The answer is, somewhat, and the movie actually does something that would become a bit of a hallmark of future Oscar winners: It is probably the most socially liberal movie to have come down the chute to that point. Many subsequent best picture winners have championed causes, but this was one of the first -- even if that cause was just the innocence of an accused traitor.

And that's the way I first described this movie as being somewhat modern. Modern biopics -- Lincoln and Selma being two recent examples -- tend to recognize the wisdom of focusing on a single important section of the person's life, not a cradle-to-grave recitation of his or her greatest hits.

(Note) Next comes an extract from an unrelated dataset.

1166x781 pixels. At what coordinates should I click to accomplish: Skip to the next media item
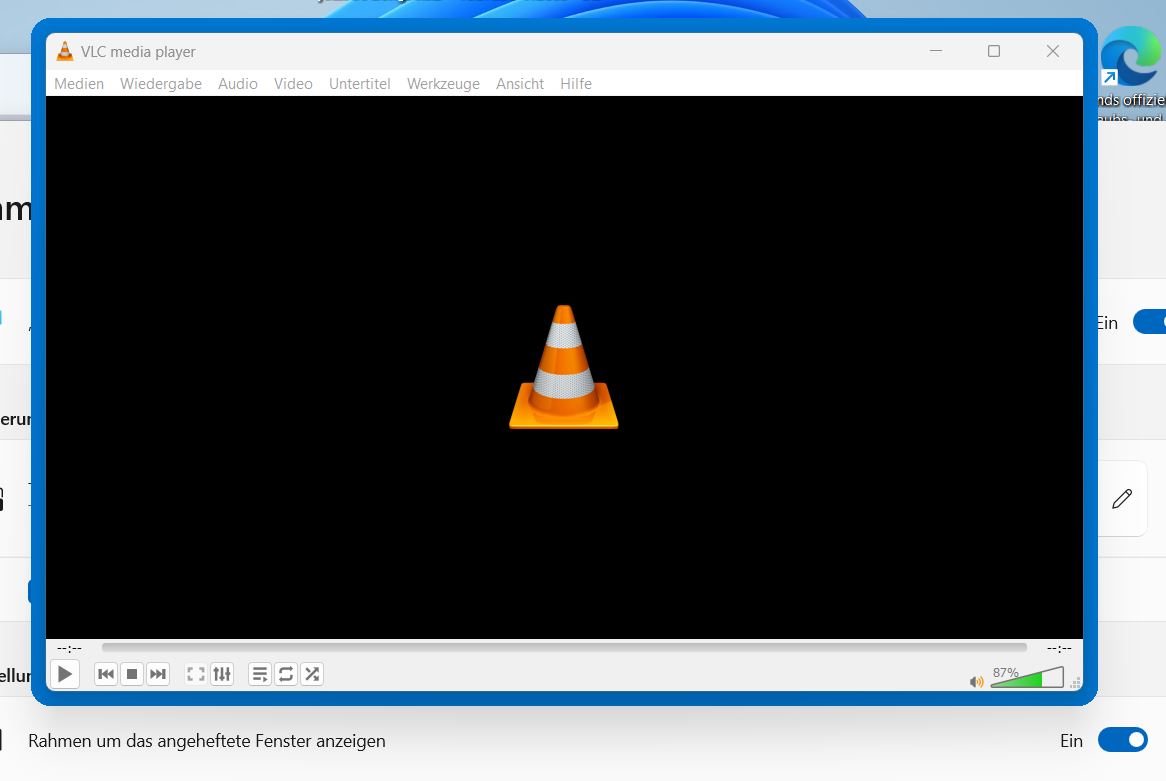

When The Life of Emile Zola gets good -- and that may be a slightly inflated way to describe its eventual quality -- it's because it starts to focus exclusively on Zola's impassioned written defense of Alfred Dreyfus, who was falsely accused of treason. What was most pernicious about his resulting false imprisonment is that many of the military leaders who put him there knew he was innocent -- but scapegoated him in order to save face, for the good of the military and the good of France.

So it's not really "the life" of Emile Zola. It's 45 frustrating minutes of some of Zola's greatest hits, followed by a slightly less frustrating hour-and-fifteen minutes of Zola's sometimes peripheral involvement in this sensational treason case.

The movie does look sort of like crud, though. Given some of the films I've already seen in this series alone, all of which predated Zola, I had a hard time believing a film that looked so scruffy and so small in scope could muscle out the other nominees. But then I looked at the rest of the field. Of the nine other films that were nominated in 1937, the only other I'd seen is A Star is Born, and that one looks pretty cruddy as well. Maybe 1937 just was not a great year for movies.

Although the film does get on track in its second half and features a justified Oscar-winning performance from supporting actor Joseph Schildkraut (as Dreyfus), it starts out inauspiciously indeed. The opening scene features a younger version of Zola and a character that I learn in retrospect was supposed to be Paul Cezanne, but the dialogue is so poorly recorded and the scene so poorly introduced that I felt like I'd just been thrown into the middle of the proceedings. Meanwhile, both characters spend most of the scene in beds in some kind of loft, making them seem a bit like invalids.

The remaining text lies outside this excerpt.